Alseth’s research in CMDI will focus on phage therapy, combining approaches and ideas from community ecology, evolutionary biology, and molecular biology. Phages are viruses adapted to infect bacteria, and they are harmless to humans. That means they can serve as alternative or supplemental treatments to antibiotics, with fewer side effects. Many bacteria have evolved to escape and resist antibiotics, leading to a major global public health threat expected to worsen in the decades ahead. Phage therapy is one possible solution in an arsenal of tools, but it is not nearly as well-understood as therapeutic drugs.

Phage therapy is typically a last-ditch therapy after antibiotics have failed. However, fighting biology with biology is complex and may have unintended consequences. “Phage therapy is the concept that ‘the enemy of my enemy is my friend,’” Alseth said. “But as an evolutionary biologist, I want to know what the consequences might be. How will the bacteria respond? The worst-case scenario is that [scientists] will do what we did with antibiotics and go in blind, thinking we have a solution that will last forever.”

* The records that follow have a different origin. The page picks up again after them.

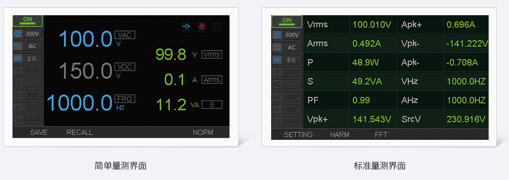Click the red lock icon

tap(202, 27)
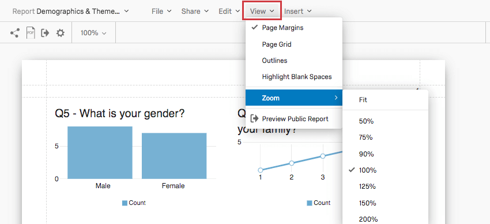Open the 100% zoom dropdown in toolbar
This screenshot has height=224, width=490.
pyautogui.click(x=93, y=32)
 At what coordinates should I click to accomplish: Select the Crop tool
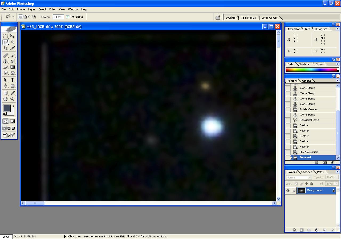point(6,48)
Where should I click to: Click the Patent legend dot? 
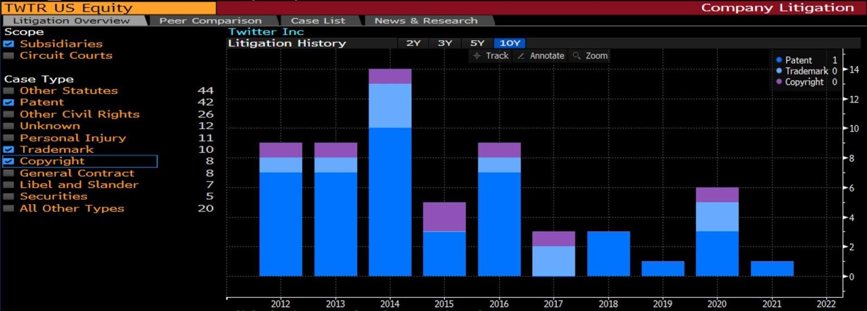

So, Alseth is working with the bacteria Acinetobacter baumannii to understand how it evolves to resist phages. A. baumannii is one of the so-called ‘ESKAPE’ pathogens, an acronym of the names of six bacteria that are resistant to many antibiotics and commonly spread in hospital settings. A. baumannii is interesting to Alseth because “It’s very good at scooping up DNA from its environment,” which helps it evolve to escape antibiotics by picking up genes from other microbes around them. In hospitals and in the human body, A. baumannii may be surrounded by other bacteria. Each species is evolving new strategies to escape its phage, and A. baumannii might be able to develop a formidable defense strategy by combining them all.

Alseth’s Ph.D. research, published in the journal Nature, found that growing multiple microbe species together affected the course of phage resistance evolution in the more commonly studied bacteria Pseudomonas aeruginosa. Although Pseudomonas is studied by several labs in CMDI, for her postdoctoral studies Alseth chose to switch to A. baumannii, a species that she found had strong effects on evolution of other bacteria. Alseth noticed there was very little known about its evolution and ecology. “I realized that there is a gap here that I was quite curious about,” she said.

That interdisciplinary curiosity was important to the fellowship selection committee, said Brown, the CMDI director. Another reason Alseth was a good fit was her impactful research: “science that would change the way other people were doing science,” as he put it. “This is a great way to bring the brightest talent to Georgia Tech, because we’re offering an unprecedented deal in terms of the fellow’s ability to lead their own science, and that’s really valuable.”

“Looking to donors, the hope is that we can extend our funding, and really expand this to have a cohort [of fellows],” Brown added, which would continue to boosting the research agenda and profile of CMDI, College of Sciences, and Georgia Tech. “We hope and expect this is the launching pad for really bright careers.”


Funding: The Center for Microbial Dynamics and Infection (CMDI) Early Career Award Fellowship is supported by CMDI faculty funding.